Ite ad Joseph: An Essay on St. Joseph
An “Ite ad Joseph” essay offers a theological reflection on the life of Jesus’ foster father. Inspired by Pope Francis’s declaration of the Year of Saint Joseph and our own membership in the Province of St. Joseph, these essays provide insight into the importance of St. Joseph in the Christian life.
God, in his supreme goodness, gives to each particular person the grace appropriate for his call. To Christ’s sacred humanity, full of grace and truth (John 1:14), he gave the absolute plenitude of every grace. To Mary’s immaculate humanity, he gave the second apportioning, for she was the nearest of any human person to the Source of grace itself. The third, proposes an overwhelming tradition in the Church, he gave to St. Joseph.
Now, it is generally little use to attend to rankings of grace. Our allotment of grace, after all, is fixed—determined by God from all eternity. In that classic image of St. Therese: some of us are thimbles, others buckets. What matters is not the quantity of our allotment but that we are filled to the brim with an intensity of divine love.
Yet the unique paternal grace given to St. Joseph—that low man on the podium of predilection—is well worth our pondering. For St. Joseph shows us that God can and indeed does work salvifically through the basic, ordinary structures he has built into human nature: fatherhood and family.

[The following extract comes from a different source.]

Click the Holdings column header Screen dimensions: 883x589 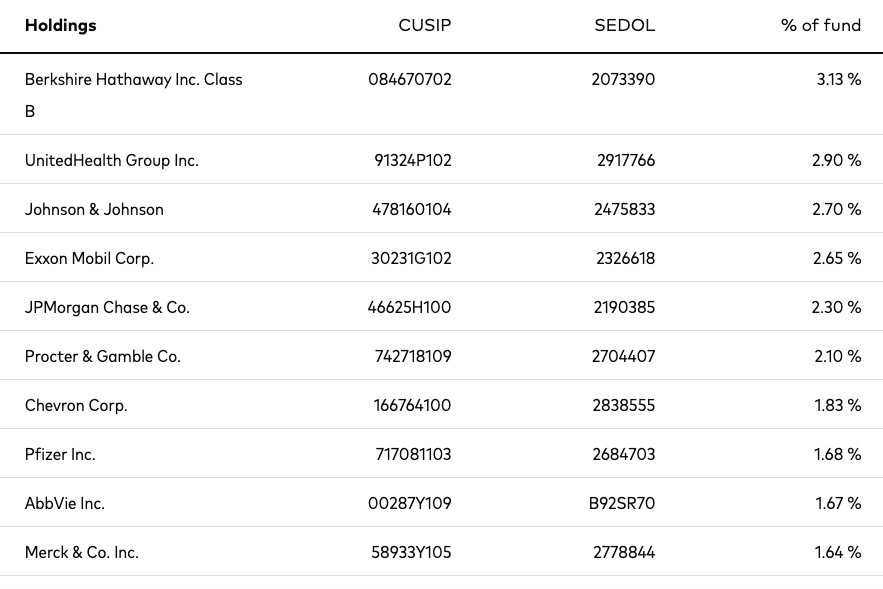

First, God predestined Joseph to be the real human father of Jesus. Certainly, Joseph made no biological contribution to the humanity of Christ. But he also is not simply a foster father (which often implies temporary care) nor an adoptive father (which implies the child of another man). Rather, Joseph is the real human father of Jesus because he is the legitimate (from lex, legis “law”) human father of Jesus, who is the legitimate Son of Joseph’s legitimate wife. And Joseph was such not by mere human law but, even more, by divine law as specified in the Jewish Talmud.
As Mary gave the eternal Son his temporal flesh, Joseph gave Jesus his heredity. It is Joseph, not Mary, who “called his name Jesus” (Matt 1:25). It is through Joseph’s lineage, not Mary’s, that Jesus is inscribed in the roll of humanity (Luke 2:1-5). Both of these—his humanity and his Abrahamic and Davidic line—are essential to the Incarnation. “Anyone who does not confess that Jesus Christ came in the flesh is not of God” (1 John 4:2); “Salvation is from the Jews” (John 4:22).
Second, God predestined Joseph to be the Head of the Holy Family, “the faithful and prudent servant whom the Lord set over his household” (Matt 24:45). Yet we know with dogmatic certainty that Joseph was incomparably exceeded in virtue by the two whom he governed. This required a deep grace of humility and prudence: humility to know his place and prudence to carry out his role. God afforded Joseph a regnative “power made perfect in weakness” (2 Cor 12:9), ever evident in his swift adherence to the quartet of divine dreams that time and again upended his life. By Joseph’s obedience to the Lord, the Lord’s own life was saved (Matt 2:13-23). By Joseph’s obedience to the Lord, the Lord himself “was obedient” to him (Luke 2:51).
In the Incarnation, God reordered all things to himself in an arrestingly earthy manner. That he chose to do this in a family—nature’s (God’s) masterpiece—is instructive. The Father deigned to use Joseph so that the human mother of his human Son should have a human spouse who would be a human father, thus giving mankind a paradigm for family life. Indeed, by his virginal paternity, Joseph, more than any other human father, most approximates the virginal paternity of God the Father, the prime analogate “from whom all paternity on heaven and earth is named” (Eph 3:15).
At first glance, imitating St. Joseph might seem an impossibility. But it is not so. God provides to each as each requires. For his headship over the holy family, through which all saving grace came into the world, St. Joseph was granted a capital grace analogous to that of his Son—a grace which still radiates throughout the universal Church that boasts his universal patronage. This Josephite grace is on offer to all in a manner proportioned to the particularities of each. For every human being has a father, and every human being comes from a family, and every human being has benefited from his headship. Especially the Son of God.